Paralogic triangles…

Thank you for your interest! There is an extension for this configuration. It came from my idea on $IG$ line and the comments of Elias M Hagos here. Let $P_1$ and $P_2$ be two points such that they are collinear with centroid $G$ of a triangle $ABC$. Let the tripolar of $P_1$ meet lines $BC$, $CA$, and $AB$ at $X_1$, $Y_1$, and $Z_1$, respectively. Let the tripolar of $P_2$ meet lines $BC$, $CA$, and $AB$ at $X_2$, $Y_2$, and $Z_2$, respectively. Let $\omega_1$ be the circumcircle of the triangle formed by the line passing through $X_1$ and perpendicular to $BC$, the line passing through $Y_1$ and perpendicular to $CA$, and the line passing through $Z_1$ and perpendicular to $AB$. Let $\omega_2$ be the circumcircle of the triangle formed by the line passing through $X_2$ and perpendicular to $BC$, the line passing through $Y_2$ and perpendicular to $CA$, and the line passing through $Z_2$ and perpendicular to $AB$. Prove that two circles $\omega_1$ and $\omega_2$ are tangent.

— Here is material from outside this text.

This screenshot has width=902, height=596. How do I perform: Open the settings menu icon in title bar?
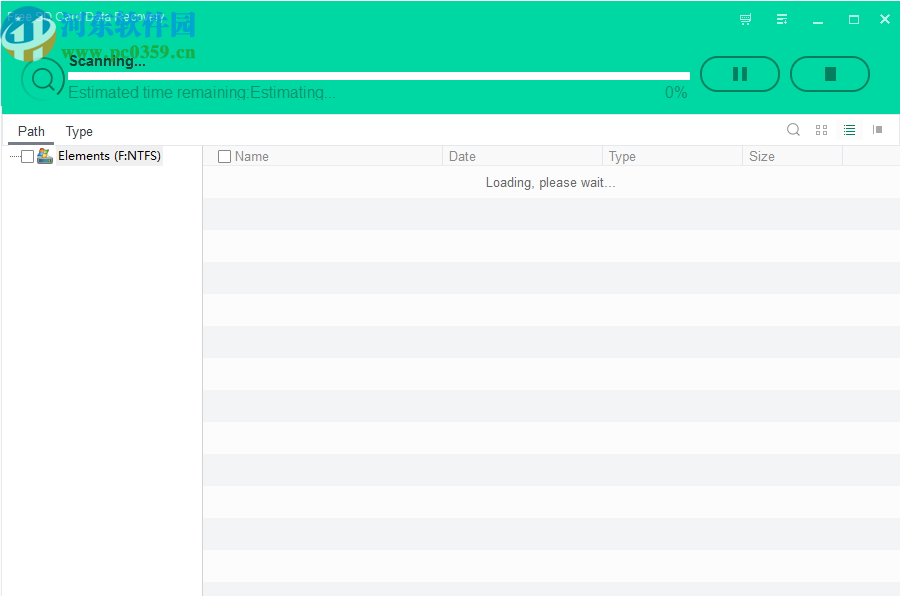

Bruh what is this!! How is this a G5 ohh gooddd .Seriously no insights!! come on it could be as nice as G3 Aaaaaaaaaaaaaaà ISL 2023 G5 wrote: Let $ABC$ be a triangle and $\ell_1,\ell_2$ be two parallel lines. Let $\ell_i$ intersects line $BC,CA,AB$ at $X_i,Y_i,Z_i$, respectively. Let $\Delta_i$ be the triangle formed by the line passed through $X_i$ and perpendicular to $BC$, the line passed through $Y_i$ and perpendicular to $CA$, and the line passed through $Z_i$ and perpendicular to $AB$. Prove that the circumcircles of $\Delta_1$ and $\Delta_2$ are tangent. Note that $\Delta_1(\triangle IHG) \sim \Delta_2(\triangle JLK) \sim \triangle ABC$.Since $\triangle AY_1Z_1 \sim \triangle AY_2Z_2$ we have $\overline{A-I-J}$ and similarly $\overline{H-L-B}$ and $\overline{G-K-C}$.Since $\Delta_1$ and $\Delta_2$ are homothetic ,$\overline{AIJ},\overline{HLB}$ and $\overline{GKC}$ are concurrent,say they concurr at $M$. Claim : $M \in (ABC)$ Proof : Angle chasing suffices,directed angles to avoid config issues, \begin{align*} \measuredangle BMA &=\measuredangle HBA-\measuredangle BAI \\ &=\measuredangle HX_1Y_1-\measuredangle IY_1X_1 \\ &=\measuredangle HX_1Y_1-\measuredangle GY_1X_1\\ &=\measuredangle HGI=\measuredangle BCA \text{ }\square \end{align*}Claim : $M \in (\Delta_1),M \in (\Delta_2)$ Proof : Another angle chase \begin{align*}\measuredangle AMC &=\measuredangle ABC \\ &=\measuredangle KIJ=\measuredangle GHI \text{ } \square \end{align*}Let $O$ be the centre of $(ABC)$, Note that $$\measuredangle OMI=\measuredangle MAO=\measuredangle BAO-\measuredangle BAM=90-\measuredangle BCA+90-\measuredangle MJL=180-\measuredangle MJL-\measuredangle LKJ=\measuredangle LKM-\measuredangle LKJ=\measuredangle JKM$$So $OM$ is tangent to $(\Delta_1)$ similarly it is also tangent to $(\Delta_2)$ .The End $\blacksquare$

What happened to ISL2022?

Not doing a complete writeup because this is just an exercise in linear motion. 1. Claim that Simson line $\ell$ creates a point $L$ which is the point of homothety and point of tangency. 2. Claim that if $\triangle = A'B'C'$ then $(LA'B'C')$ is similarly to $(L'ABC)$ where $L'$ is the antipode of $L$. 3. Suffices to show speed of motions is proportional and angles are equal when moving line $\ell$. The angles are a simple chase. 4. Speed of $C'$ relative to $L'C$ is proportional to $\frac{1}{AL' \cdot CL' \cdot \sin \angle (\ell, AC)}$. 5. By sixfold symmetry this finishes immediately. 5 (remark). To confirm this is cyclically equal, it suffices to show $\frac{CL'}{BL'} = \frac{\sin \angle(\ell, AB)}{\sin \angle (\ell, AC)}$. Let $X, Y$ be $AB, AC \cap \ell$. Then by LoS we have $RHS = \frac{AY}{AX} = \frac{\cos LAC}{\cos LAB} = \frac{\sin L'AC}{\sin L'AB} = \frac{CL'}{BL'}$, finishing.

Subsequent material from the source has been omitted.